It feels awkward and almost forbidden to look directly at Steven Shell when he’s talking. There’s some shame in it.
And yet, you can’t help but stare with a mixture of wonder and empathy at what a baseball 2.87 to 2.94 inches in diameter can do if it strikes the human body.
On one side of Shell’s face, he’s a young, good-looking kid with dark eyes and the complexion of a summer spent in the sun. But the entire right side of his face, starting almost at his nose and moving toward his ear, is a swollen mess of purple, green and black. His cheek is bloated to the point it pulls on his lips and permanently squints his eye, with a shiner under it.
It looks like something created by a Hollywood makeup artist for a movie, not the product of a rare occurrence on a baseball field with odds similar to being struck by lightning.
“I look pretty rough,” the easygoing Shell said with a laugh, trying to smile and only having one side of his face show the emotion. “It’s actually getting a little better.”
It’s hard to imagine it being worse.
One week ago, on July 26, a brilliant sunshine-filled Sunday for baseball at Cheney Stadium, Shell was on the mound for the Tacoma Rainiers. He was pitching, working, fighting and hoping for an opportunity to return to the big leagues – a place he’d been just three months before with the Washington Nationals.
“This year has just been a mess for everything,” he said.
Shell was designated for assignment by the Nats on April 29 and refused a Triple-A assignment, instead becoming a free agent. He signed a minor league deal with the Mariners and has bounced between relieving and starting since joining the organization, posting a 3-3 record with a 6.98 ERA in 17 appearances, including five starts.
But nothing in his experience compared to what happened in the seventh inning that afternoon against the Las Vegas 51s.
With one out and two strikes on Las Vegas outfielder Buck Coats, Shell fired a fastball looking for a swing and a miss or an easy ground ball.
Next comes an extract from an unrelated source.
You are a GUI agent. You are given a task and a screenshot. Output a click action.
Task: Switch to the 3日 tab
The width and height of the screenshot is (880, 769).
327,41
Instead, Coats connected with the ball and it rocketed toward the mound at well over 100 mph.
There was little Shell could do; the ball struck him on his right cheek and knocked him to the ground.
“I don’t really remember getting hit,” Shell said. “I remember laying on the ground trying to get up, cause I didn’t know what happened, and trying to find the ball. I don’t remember him hitting the ball or anything. I spit and blood came out and I knew it was serious.”
Everyone in the park knew it was serious, too. Manager Daren Brown and trainers Tom Newberg and B.J. Downie ran to the mound. Shell was conscious and remembers people telling him to lie still as he was loaded on the stretcher.
“The weird thing is, I didn’t feel any pain,” Shell said. “I guess it all happened so fast.”
But the pain was being felt 2,000 miles away in Oklahoma City, where Shell’s wife Kenna held their 2-month-old son, Tyler, and couldn’t believe what she was hearing.
“We were listening to the game on the computer,” said Kenna. “I heard the play-by-play guy say Steven Shell was just hit in the head. Everything just stopped.”
Kenna stopped feeding Tyler and began saying silent prayers for her husband’s safety while hanging on every word of Rainiers radio announcer Mike Curto’s broadcast.
“When he said they were bringing out the stretcher, I thought, ‘Oh my gosh, this is serious,’” she said.
Kenna didn’t panic, but she felt helpless, not having phone numbers for anyone affiliated with the Rainiers or Cheney Stadium. She did the next best thing and called Steven’s agent and told him what happened.
“When (Curto) said that Steven waved to the fans as they took him off the field, I felt a little better,” she said.
A few minutes later, her fears were further assuaged as Steven called from the ambulance to tell her he’d been hit in the face.
After he hung up the phone, the reality of the moment set in.
“I was thinking in the ambulance that I could have been killed right then,” he said. “You know? If I got hit in the temple or anything like that, it could’ve been over for me.”
After a battery of tests, X-rays and scans, it was determined that Shell only suffered a small fracture of the sinus. No other broken bones, just lots of swelling.
“The doctors said I had all the trauma and none of the broken bones,” Shell said. “I think God was looking out for me. If it had been a little higher or a little lower, it would have broke my whole face. I’m pretty lucky.”
But seeing Shell’s face, he doesn’t seem lucky. He sleeps with his head elevated because of the draining. He needs painkillers or it becomes unbearable.
And of course, there are the stares. Everyone stares.
But Shell is upbeat. He’s keeping the ball as a keepsake.
“The ball from my first big league win, the ball from my first big league save and this one,” he said, laughing at the thought.
He reassured Coats, who was reportedly very shaken up by the incident.
“It’s just a freak accident,” Shell said – and it may help him freak out less about baseball, and remember his true priorities.
Shell has 31/2 weeks to recover and get the swelling down before he can throw again. He says he won’t be scared to take the mound again.
“You’re put through certain stuff in life, it’s all a test,” he said. “Basically, 80 percent of your life is how you react to what happens. Something good is going to happen out of everything. Something good will happen out of this.”